The order of the Supreme Court has caused a great deal of panic and anxiety for the state governments. As per the available records, approximately 12.50 lakh hectares of forest land is under encroachment and the Court ruled that ‘all encroachments which are not eligible for regularisation should be summarily evicted in a time-bound manner. The forest dwellers say that authorities have always been hostile towards them mainly due to the right of collecting and selling the Minor Forest Produce (MFP), which the (Adivasis and forest dwellers) get under the Forest Right Act. MFP is a major source of revenue and forest authorities do not want to lose it because states earn more revenue from MFP than they earn from timber.

This order, as expected, has acquired political overtones. Some parties and organisations have even asked the Central Government to bring an ordinance so that lakhs of forest dwellers are saved from eviction.  At least two-thirds of the country’s forest lands are tribal lands under the Vth Schedule of the constitution. The implementation of this order will definitely see more unrest in various parts of India, which is being seen to lead to the impoverishment of the tribal and the other forest dwelling communities.

However, the Supreme Court in its main order has tersely asked for its compliance. It said that once the orders of eviction have been passed, the eviction ought to have taken place without any compromise. The Court has asked the Chief Secretaries to the States to file an affidavit as to why the orders of eviction have not been carried out so far in respect of the incumbents whose claims have been rejected. In the case of Assam, the Court found that the total numbers of claims belonging to Scheduled Tribe is 74,364 and Other Traditional Forest Dwellers is 19966. The Court ordered that the Divisional Forest Officers, within their jurisdiction, to submit proposal to the Principal Chief Conservator of Forest & Head of the Forest Force to carry out eviction in respect of claims rejected by the District Level Committee and that steps should be taken for eviction of all the encroachers/claimants whose claims have been rejected. The Chief Secretaries to the States have also been directed to file an affidavit stating whether the incumbents in respect of whom the rejection orders have been passed, have been evicted or not? And if not, the reasons for the same must be recorded. More or less, similar orders for eviction have been passed in respect of other states.

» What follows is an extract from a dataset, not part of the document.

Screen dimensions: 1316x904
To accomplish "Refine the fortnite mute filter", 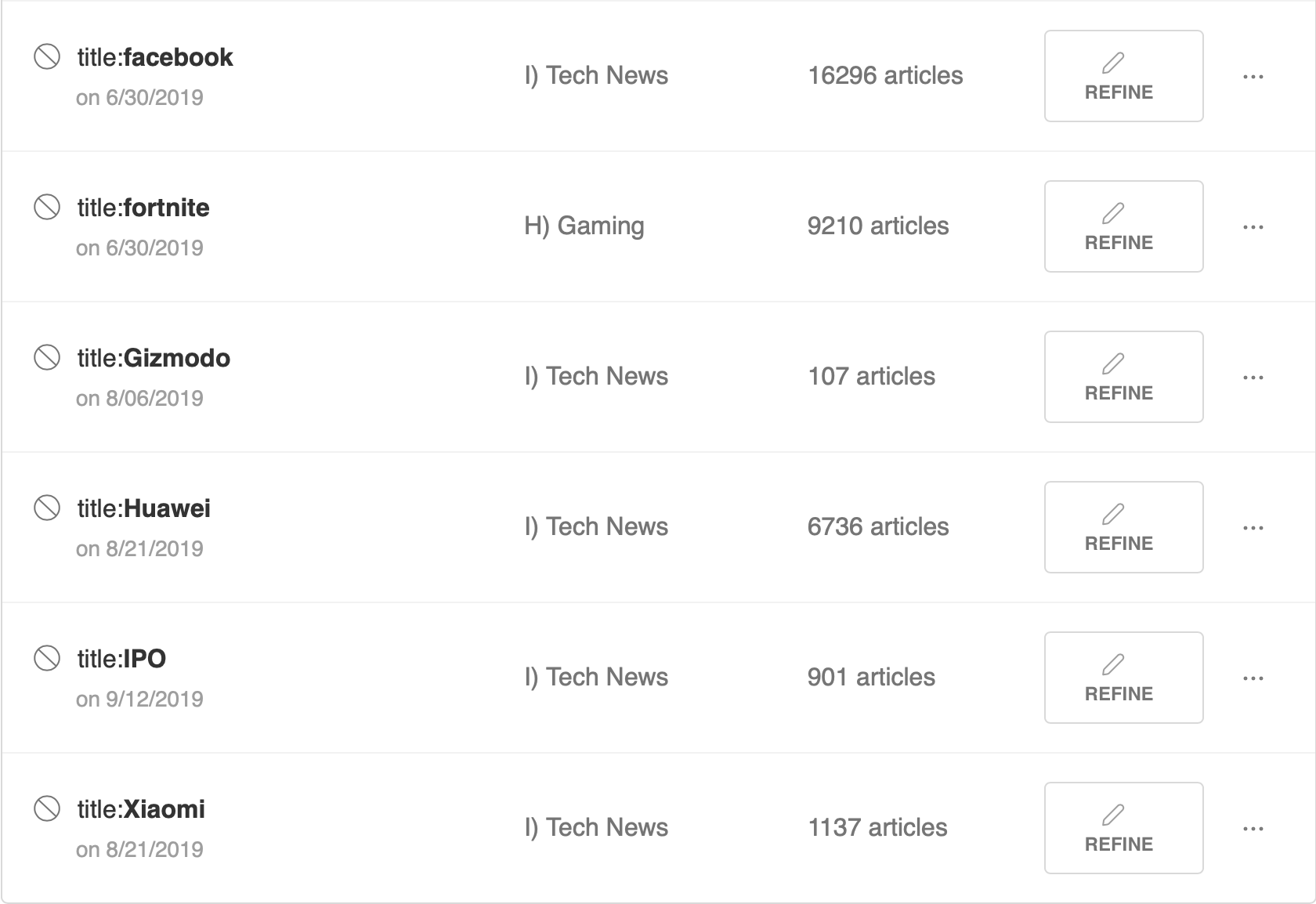I will 1123,226.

In case of the State of Uttar Pradesh, it was found that 31,846 claims have been filed by STs and 50,442 claims have been filed by OTFDs, out of the above, 20494 claims of STs and 38167 claims have been rejected. Therefore, the Chief Secretary to the State of Uttar Pradesh will have to tell as to why after the rejection of the claims, which have attained finality, eviction has not been made. The Chief Secretary shall ensure that where the rejection orders have been passed, the eviction will be carried out on or before July 2019.

The court has also directed to the Forest Survey of India (FSI) to make a satellite survey and place on record the encroachment positions and also state the positions after the eviction as far as possible. The ideal position in any civil society is that there should be no encroachment but in India, it has become a rule rather than an exception.

Many organisations have welcomed the order of the Supreme Court as it will go a long way for saving wild animals, who have the inherent right to live in jungles, which is being endangered because of the encroachers. On the other hand, some parties are asking that forest dwellers need not be disturbed until a comprehensive rehabilitation policy is put in place. Whenever any orders by the Supreme Court or the High Courts are passed for evicting the encroachers, the politics come into play. As a result of it, the encroachers make the hay while the sun shines and the country, as a whole, suffers. Hopefully, the Court will have a holistic look at it. The humane consideration of justice is laudable, but it should not be stretched too far as to disrupt the ecological balance and cause constant conflict with animals.